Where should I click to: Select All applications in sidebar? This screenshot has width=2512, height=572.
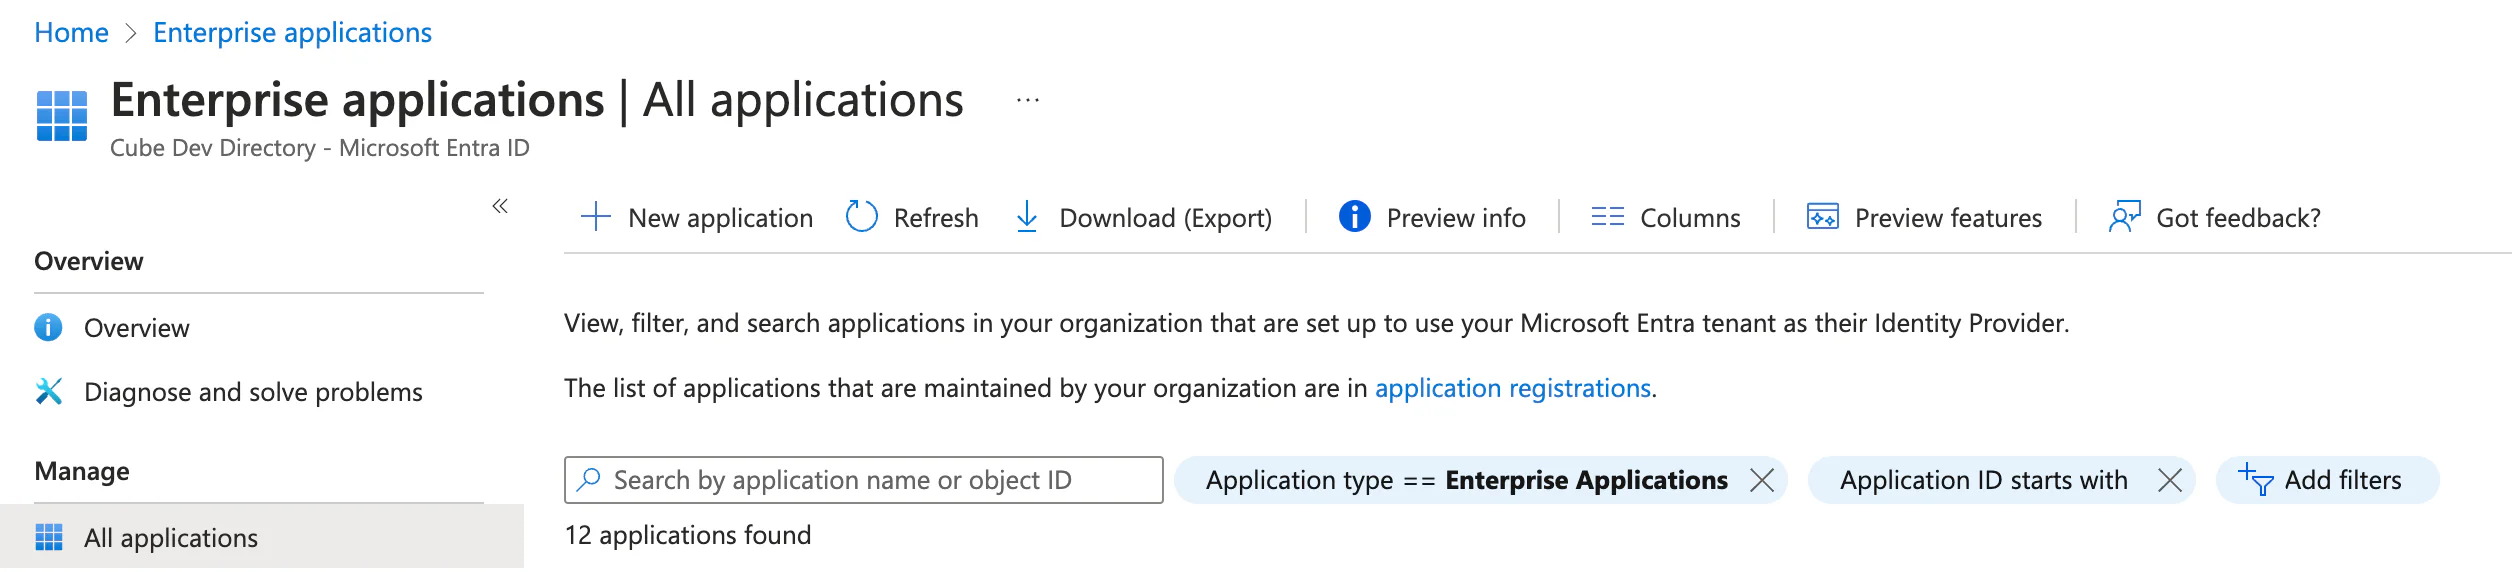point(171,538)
----
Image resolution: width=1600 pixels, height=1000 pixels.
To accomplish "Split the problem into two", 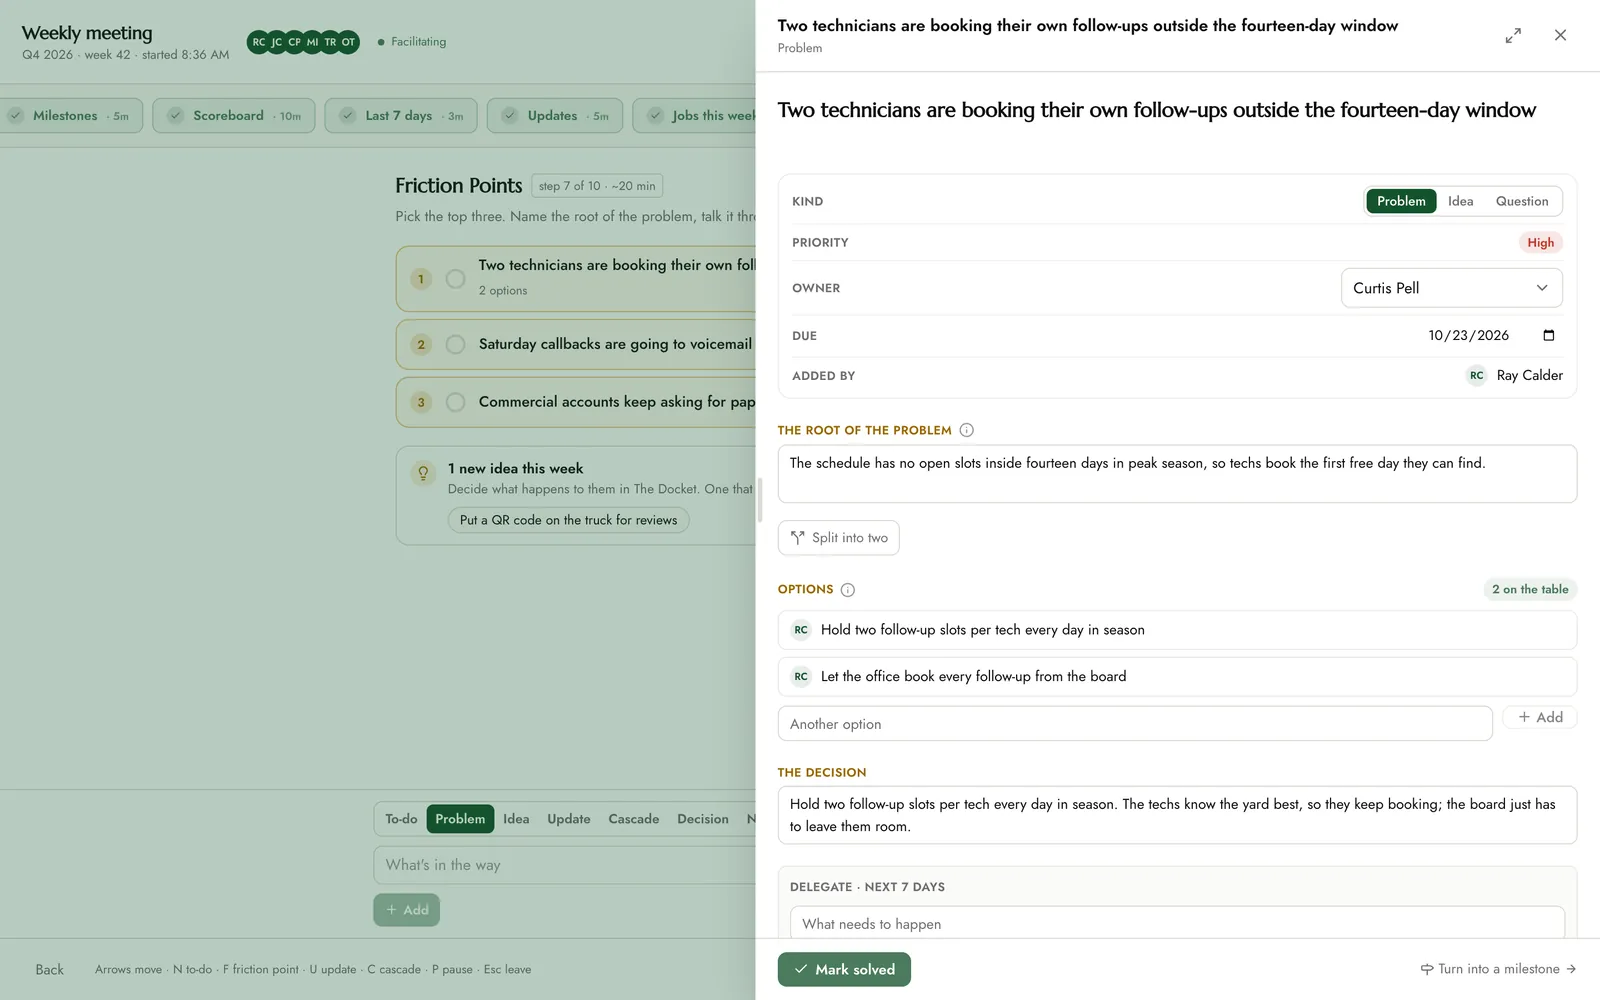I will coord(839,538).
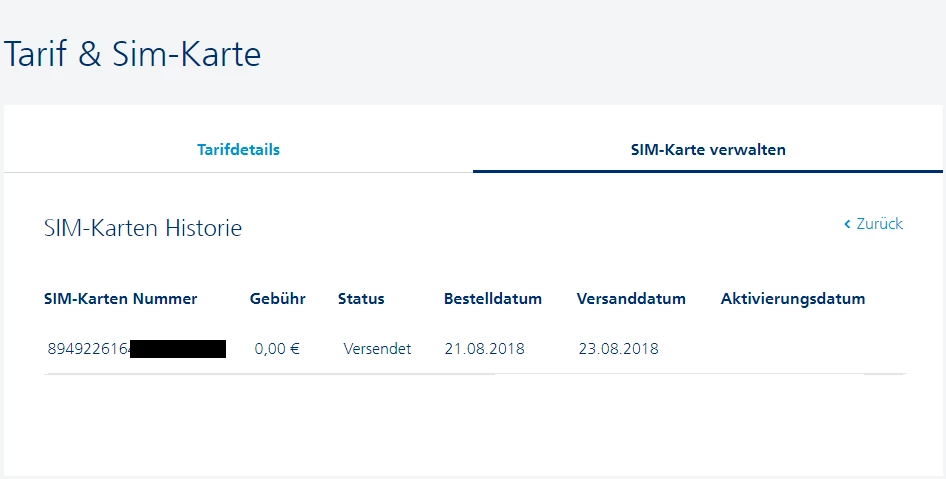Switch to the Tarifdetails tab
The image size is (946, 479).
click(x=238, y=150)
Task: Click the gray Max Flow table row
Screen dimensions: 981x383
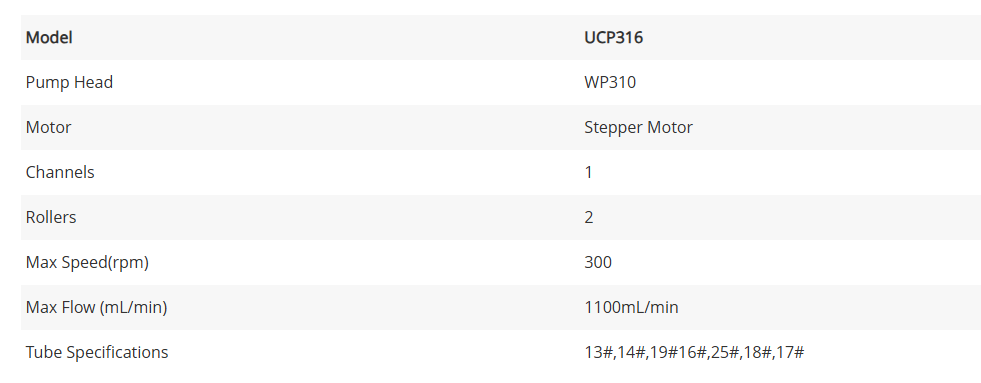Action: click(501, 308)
----
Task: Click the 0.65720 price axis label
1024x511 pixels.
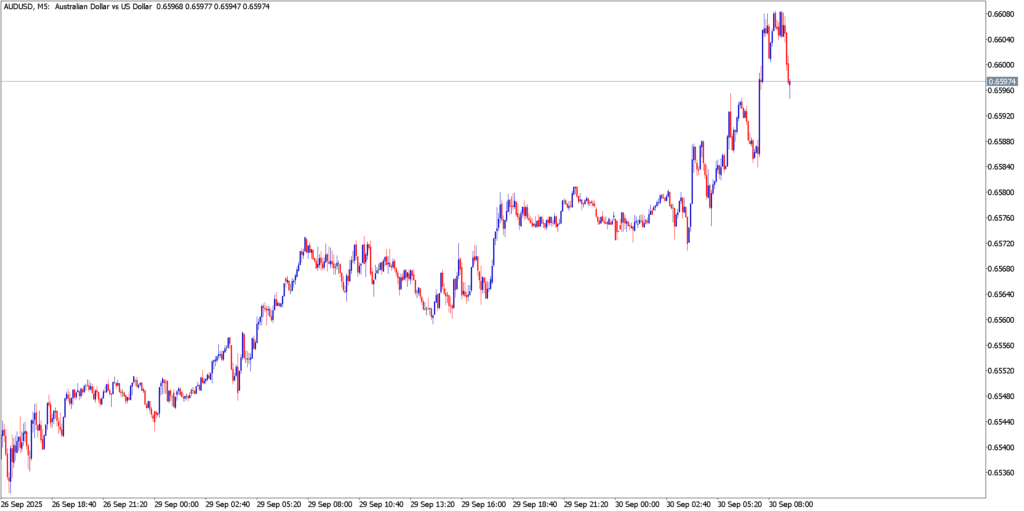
----
Which lines of the records above hold the word "pixels"? Copy each of them.

Image resolution: width=1600 pixels, height=1000 pixels.
1024x511 pixels.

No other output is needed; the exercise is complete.